また、日本との取引においては、日本からブラジル産の鶏肉を調達するには半年前に注文を出す必要があるが、この間に日本の需給が変化し、余剰在庫を抱えるリスクが大きい。さらに船積みから日本到着までに、ブラジルの場合は60日を要する一方、タイでは2週間程度と距離的には圧倒的に劣勢である。これに対応するため、最近では、契約期間を比較的短くすることで日本の需給の変化による影響を軽減するところもみられてきた。
さらに、最近ではアジア、中東向けのブラジル産生鮮鶏肉の輸出が増加しており、中でも中国向けの増加要因として、中国国内における鳥インフルエンザの発生による国内供給不足も影響しているとみられるが、経済成長が続く中にあって、今後も輸出拡大が見込まれ、部位によっては日本との競合も懸念される。中国向けは日本ほど規格の水準が高くないため、同じ部位でも日本向けの価格と比較し、中国向けの価格が低くなる傾向にある。

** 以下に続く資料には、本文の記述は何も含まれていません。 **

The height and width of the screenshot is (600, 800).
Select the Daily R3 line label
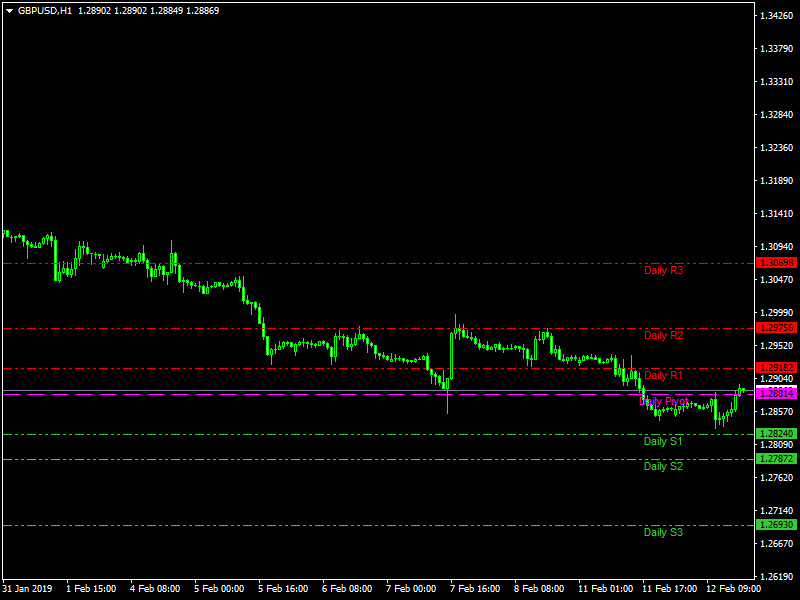[663, 270]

また、中国市場では、ほかに競争相手があるため、価格面での競合となり、輸出価格を下げざるを得ないと言う一面もある。しかし、現在は、中国は手羽、モミジなどが主流であり、日本向けの主要輸出部位であるモモの需要は少ないことから、当面、中国向けとの競合は限定的とみられる。

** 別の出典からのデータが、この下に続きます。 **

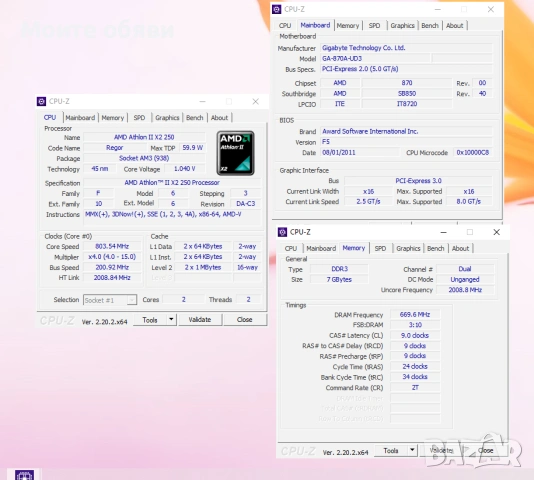
Task: Open the Tools dropdown arrow in CPU window
Action: [171, 320]
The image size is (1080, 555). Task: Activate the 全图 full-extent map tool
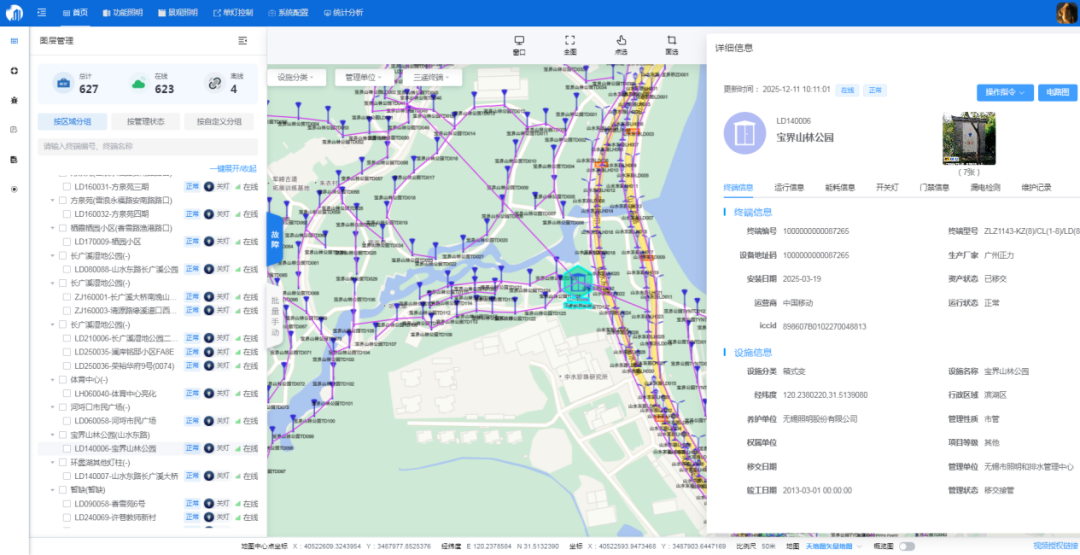(570, 44)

ブラジル農務省が公表した2022/23年度までの生産予測によると、ブロイラーの生産量は、現在の1.5倍まで拡大し、牛肉や豚肉を大きく上回る見通しとなっている。この背景には、生産コストが低く、また、第2期作トウモロコシの増産が可能な中西部における鶏肉生産増加への期待がある。こうしたことから、ブラジルの鶏肉産業は今後も圧倒的な生産量を背景としたスケールメリットを活かし、成長を続けていくものとみられる。